Sometimes you get some XLS schemas that are full of additional annotations and comments you want strip.
Annotations and comments are nice but annoying when trying to compare two incremental versions of some schema and try to pin point just the differences.
Bellow there is a script used to remove all comments and the <xs:annotation> block from an xsd file.

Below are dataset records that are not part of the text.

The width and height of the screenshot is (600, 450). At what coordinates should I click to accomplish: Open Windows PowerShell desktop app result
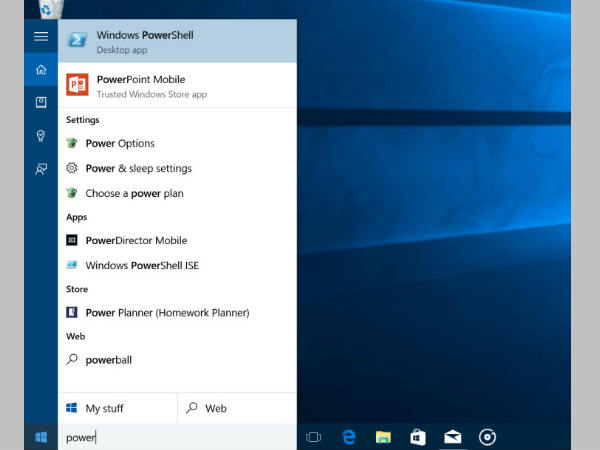(178, 41)
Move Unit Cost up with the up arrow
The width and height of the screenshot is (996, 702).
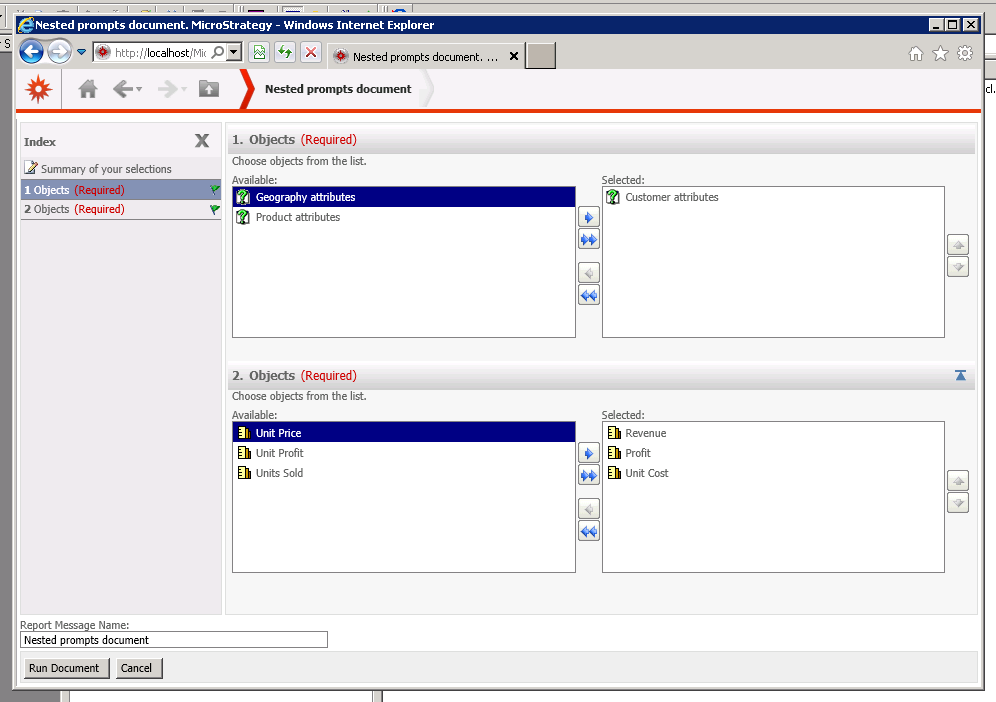tap(958, 480)
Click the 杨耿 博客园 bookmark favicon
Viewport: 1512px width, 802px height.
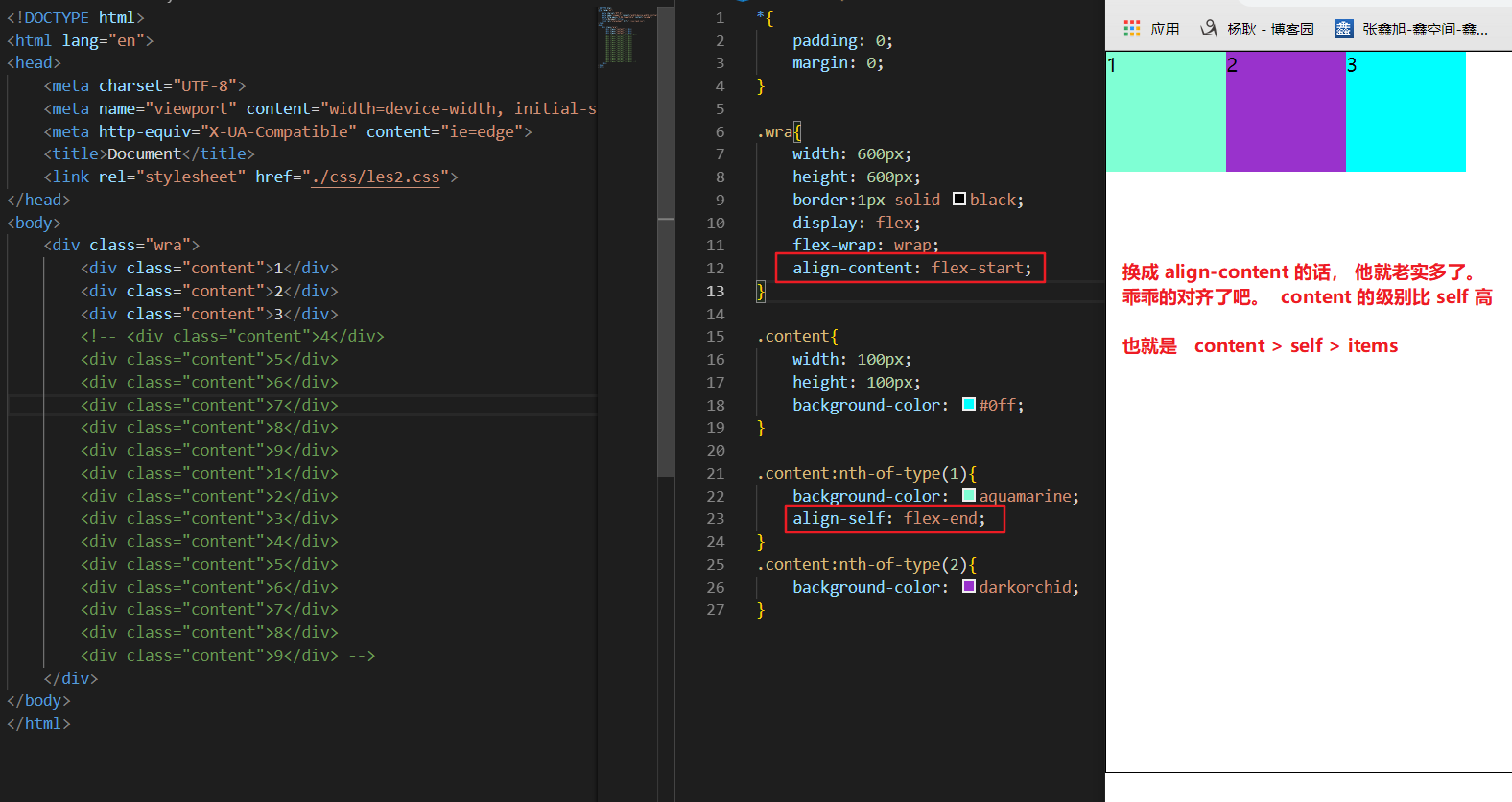(1209, 29)
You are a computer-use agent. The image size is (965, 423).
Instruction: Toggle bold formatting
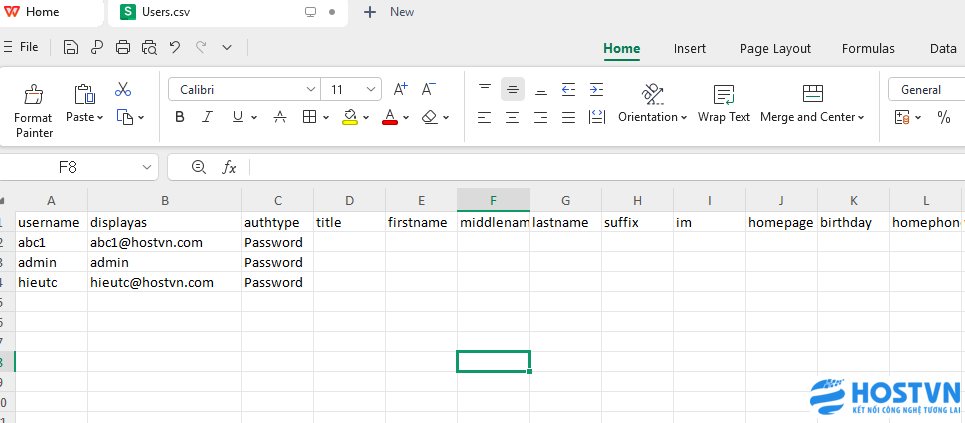point(180,117)
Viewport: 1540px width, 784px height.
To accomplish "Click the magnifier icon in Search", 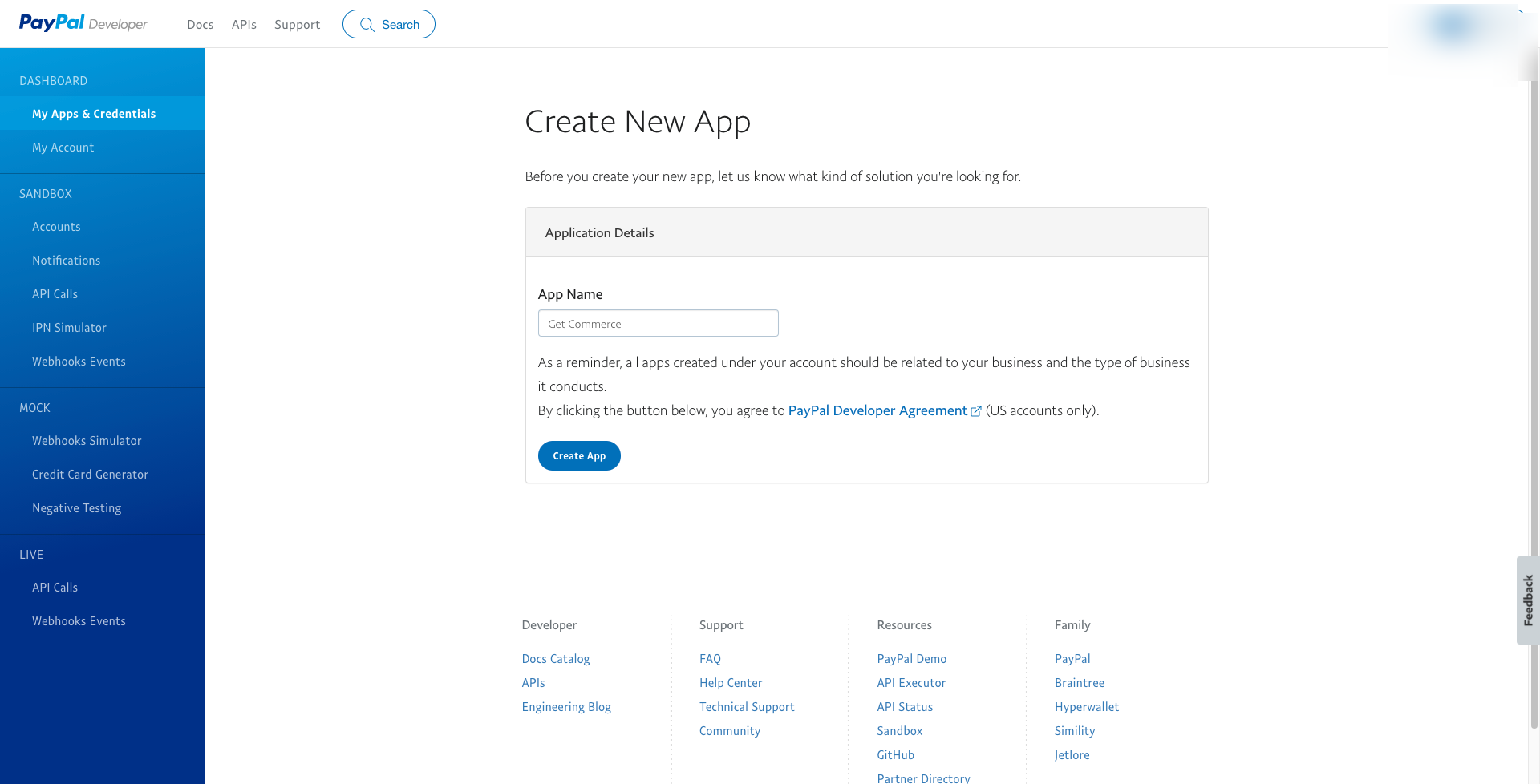I will pyautogui.click(x=367, y=25).
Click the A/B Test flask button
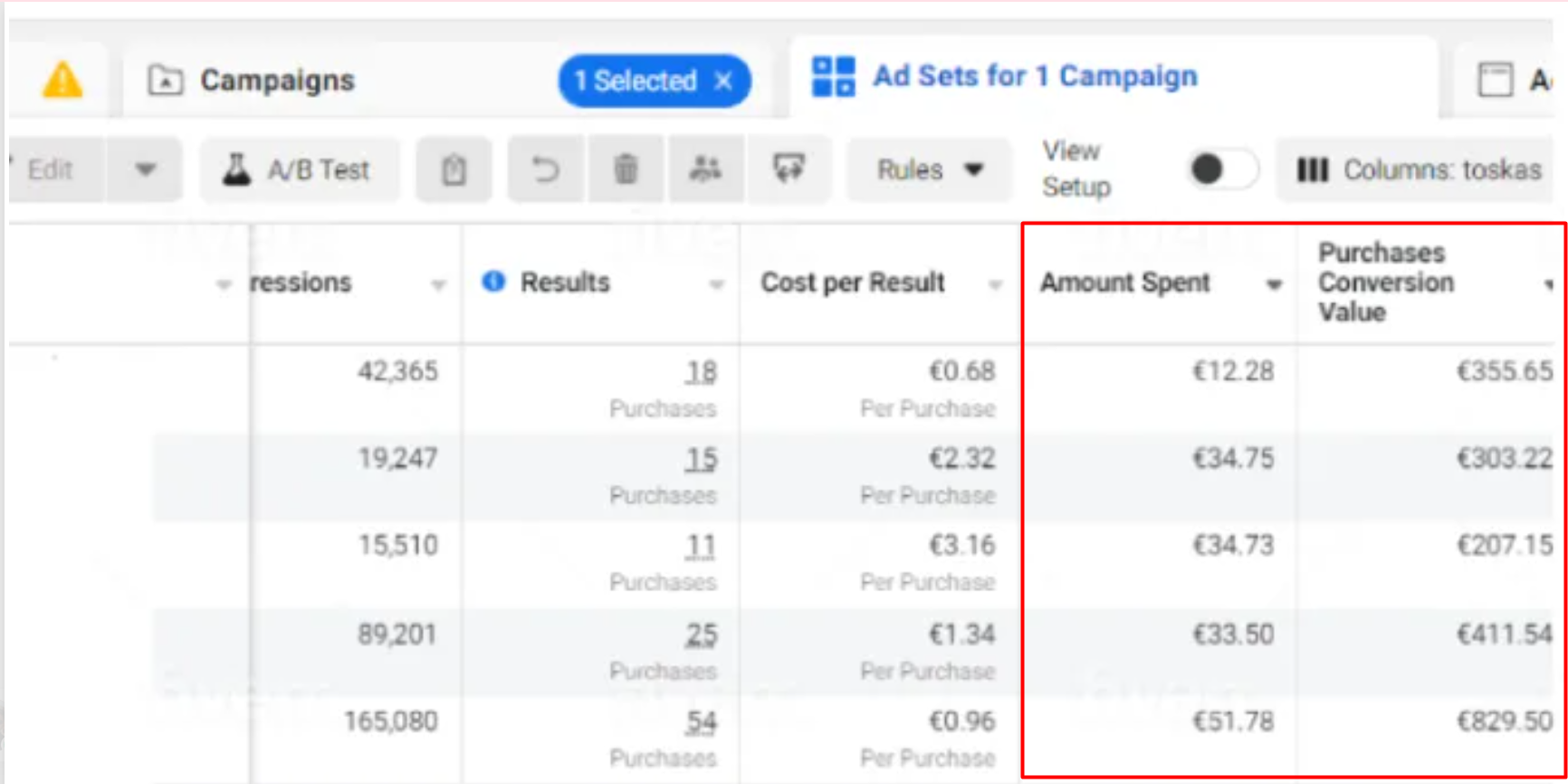The width and height of the screenshot is (1568, 784). (x=300, y=169)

A sample of the schema is given bellow:
<!-- AccountIdentification4Choice1 -->
<xs:complexType name="AccountIdentification4Choice1">
<xs:annotation>
<xs:documentation source="Name" xml:lang="EN">AccountIdentification4Choice__1</xs:documentation>
<xs:documentation source="Definition" xml:lang="EN">Specifies the unique identification of an account as assigned by the account servicer.</xs:documentation>
</xs:annotation>
<xs:choice>
<xs:element name="IBAN" type="IBAN2007Identifier">
<xs:annotation>
<xs:documentation source="Name" xml:lang="EN">IBAN</xs:documentation>
<xs:documentation source="Definition" xml:lang="EN">International Bank Account Number (IBAN) - identifier used internationally by financial institutions to uniquely identify the account of a customer. Further specifications of the format and content of
the IBAN can be found in the standard ISO 13616 "Banking and related financial services - International Bank Account Number (IBAN)" version 1997-10-01, or later revisions.</xs:documentation>
</xs:annotation>
</xs:element>
<xs:element name="Othr" type="GenericAccountIdentification11">
<xs:annotation>
<xs:documentation source="Name" xml:lang="EN">Other</xs:documentation>
<xs:documentation source="Definition" xml:lang="EN">Unique identification of an account, as assigned by the account servicer, using an identification scheme.</xs:documentation>
</xs:annotation>
</xs:element>
</xs:choice>
</xs:complexType>
The following script will do the clean-up for all the xsd schema files from the current directory.
#!/bin/bash
for file in *.xsd
do
xmlstarlet ed -P -d "//*/xs:annotation" $file \
| sed 's/<!--/\x0<!--/g;s/-->/-->\x0/g' \
| grep -zv '^<!--' \
| tr -d '\0' \
| sed '/^[[:space:]]*$/d' \
>> ${file%".xsd"}-clean.xsd
done
Where :
xmlstarlet ed -P -d "//*/xs:annotation" $file \
Parses the xsd/xml and removes all occurrences of a given block , <xs:annotation> block in my case
| sed 's/<!--/\x0<!--/g;s/-->/-->\x0/g' \
| grep -zv '^<!--' \
| tr -d '\0' \
Removes all the comment blocks from the XSD/XML
| sed '/^[[:space:]]*$/d' \
Removes all empty lines containing just spaces. This are some artefacts left behind by the previous two remove operations
>> ${file%".xsd"}-clean.xsd
Dumps the result to a new file. If initial file was myschema1.xsd the result file will be myschema1-clean.xsd
Resources:
All the commands are standard bash command line commands like sed, grep, tr that can be found on other flavours of Unix systems not just Linux.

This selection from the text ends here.